Telling only half the story.
The median ask for a rental in Manhattan has skyrocketed to $3,925 a month — a staggering 31.9% year-over-year jump from April 2021 — according to Douglas Elliman’s latest market report.
That means, in order to apply for a city apartment, a renter would need to earn $157,000 per year, under the 40 times rent rule that landlords generally require.
It’s a new record high for rent in the city, coming off record lows during the thick of the pandemic. The unprecedented demand for apartments in the city, as New Yorkers return to work and new work-from-homers move to NYC, has even resulted in bidding wars for studio apartments, as The Post previously reported.
Is some of this a case of landlords charging whatever the traffic will bear?
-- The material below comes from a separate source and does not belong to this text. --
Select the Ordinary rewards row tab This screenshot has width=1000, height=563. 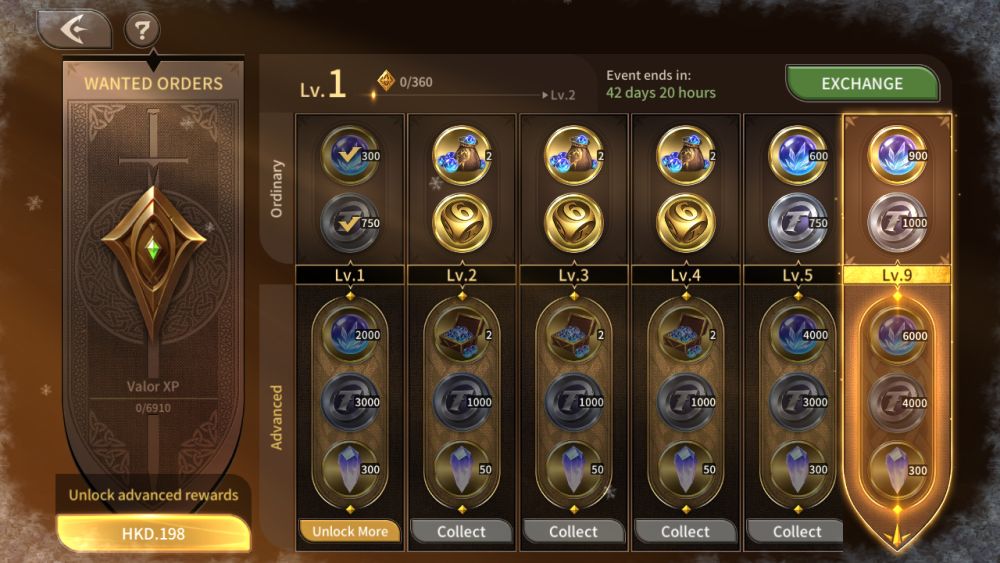(276, 189)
Sure. Real estate is also fantastically expensive in Manhattan, but the regulations are even more so, and the dirty secret of renting in the city is that once a tenant is in the apartment, getting him or her out is an almost impossible task.
So setting high rents and demanding proof of high income is a hedge against the professional squatters who infested the rental market during the oughts.
This kind of thing is why small-scale landlords are terrified of being burned.
An accused roommate from hell returned Sunday to the West Village digs where she’s allegedly been squatting and wreaking havoc for more than a year — armed with an NYPD escort.
Kate Gladstone — described in court papers as a nightmare “serial grifter’’ who has become a menacing scourge in the well-heeled Manhattan neighborhood — pulled up to 129 Barrow St. in a police SUV around 2:30 p.m.
Two uniformed cops escorted the 44-year-old woman inside the building — with one of the officers carrying Saturday night’s city Housing Court order preventing her from being booted amid the coronavirus.
“I’m not sure what’s going to happen now,’’ lamented co-op owner Heidi Russell, who sued Gladstone to try to evict her, to The Post on Sunday after the return of her alleged rogue short-term tenant.
The homeowner said Gladstone offered to leave the pad about a week and a half ago — but only for a $24,000 payout.
Russell said she balked at paying the amount to the “grifter” — who previously refused to leave the Christopher Street home of an ex-girlfriend in the Village until she was paid $20,000, court papers allege.
High rents are a way of pricing risk. They’re a hedge against the catastrophes that renter protection and other regulations create.
I’m not saying Manhattan rents would be dirt cheap without government regulations, but, as usual, the regulations add risks and costs that are balanced out with market consolidation and soaring prices. Airbnb becomes one solution to avoid squatters, but even that doesn’t always work. Meanwhile the situation gets worse for both landlords and tenants.